Stored items:
····················

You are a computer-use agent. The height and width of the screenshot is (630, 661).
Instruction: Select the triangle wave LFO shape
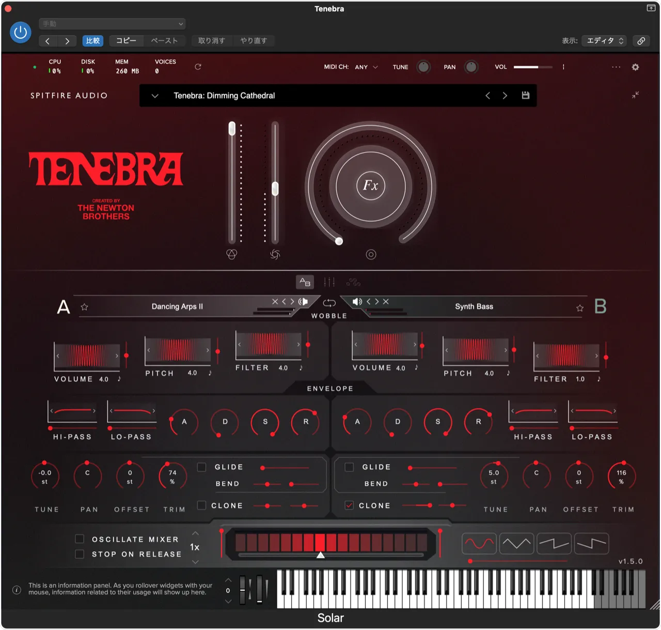coord(516,544)
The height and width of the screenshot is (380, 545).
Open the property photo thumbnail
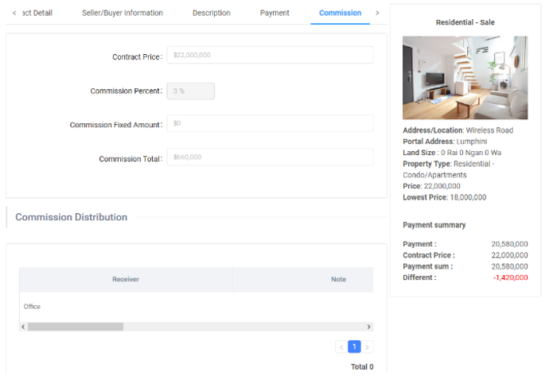coord(465,78)
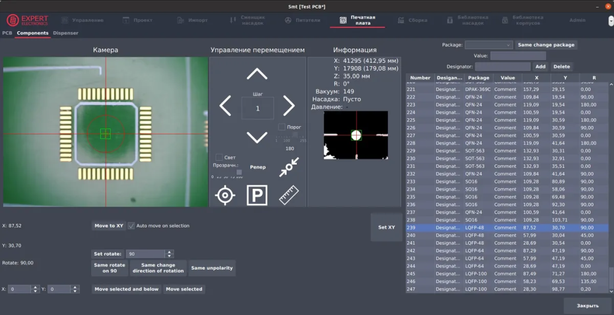614x315 pixels.
Task: Uncheck Auto move on selection
Action: pos(131,226)

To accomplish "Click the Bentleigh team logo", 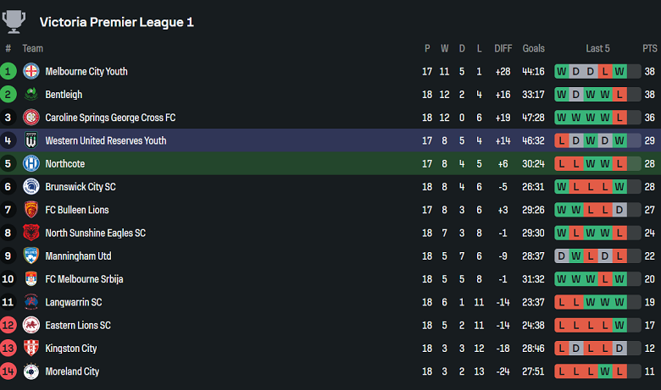I will [31, 94].
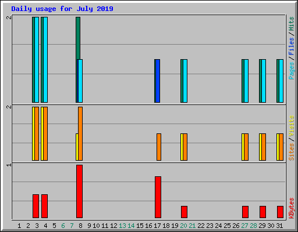Click the yellow Visits legend label
The width and height of the screenshot is (298, 232).
tap(292, 126)
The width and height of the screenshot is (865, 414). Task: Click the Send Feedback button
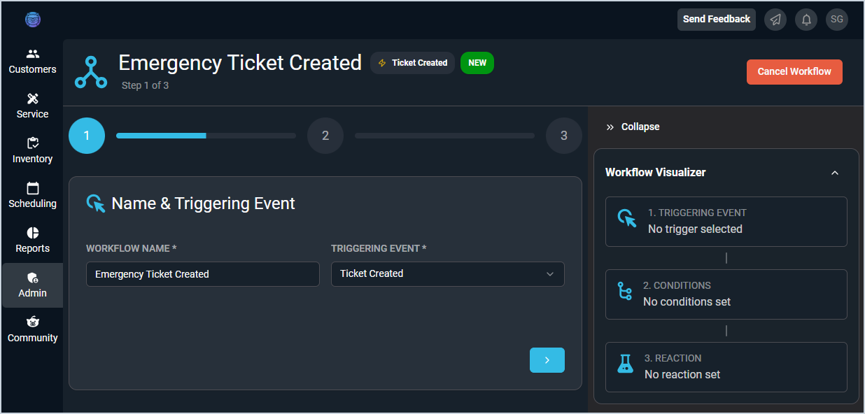pyautogui.click(x=717, y=20)
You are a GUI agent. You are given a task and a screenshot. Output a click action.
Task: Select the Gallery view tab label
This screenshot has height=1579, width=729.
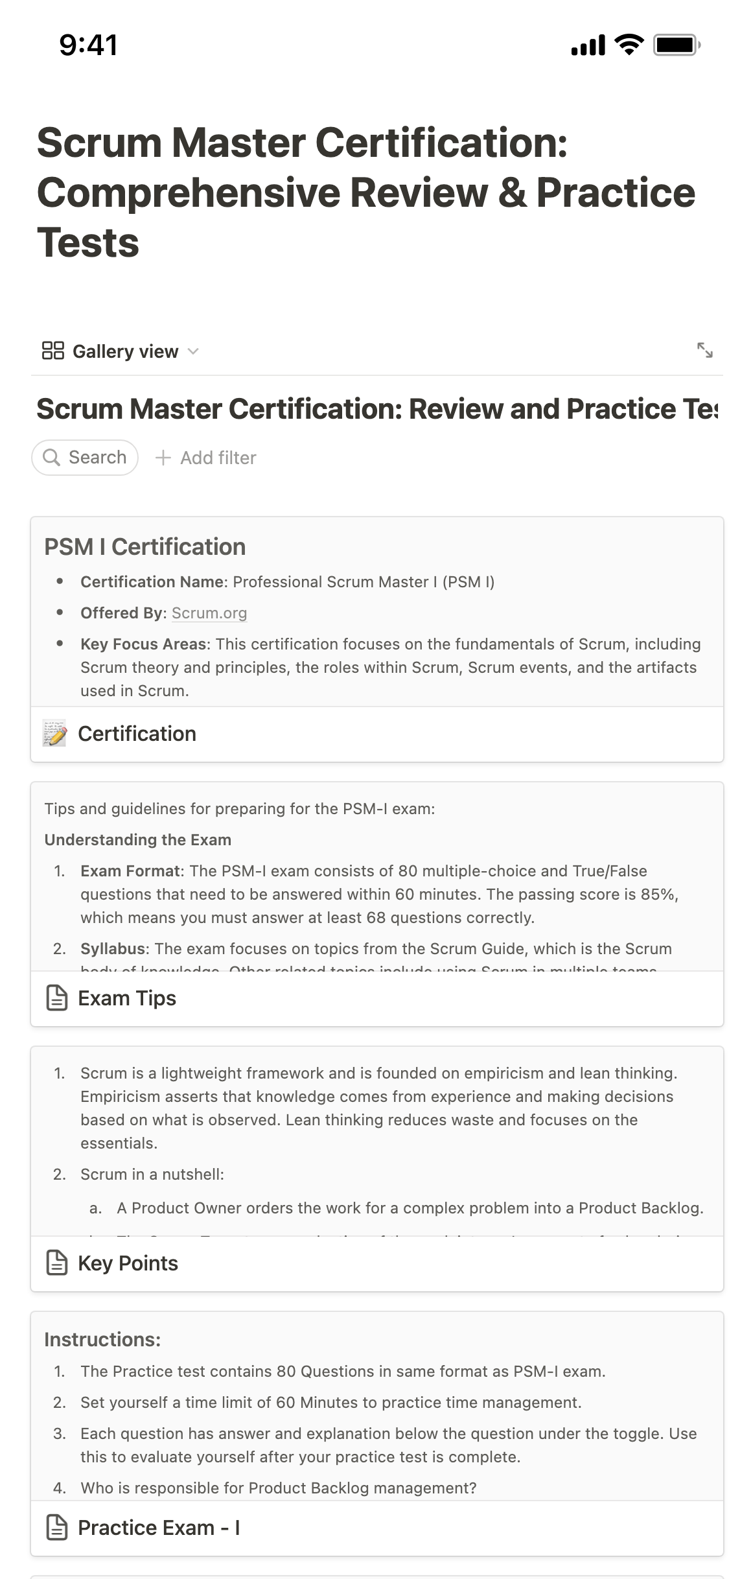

····················

▶ [About this task]: Both ends included, copy the lines from the one holding "You are a GUI" to the last line of the entries exactly, with all pictures left out.

▶ [Written response]:
You are a GUI agent. You are given a task and a screenshot. Output a click action.
Task: Select the Gallery view tab label
This screenshot has height=1579, width=729.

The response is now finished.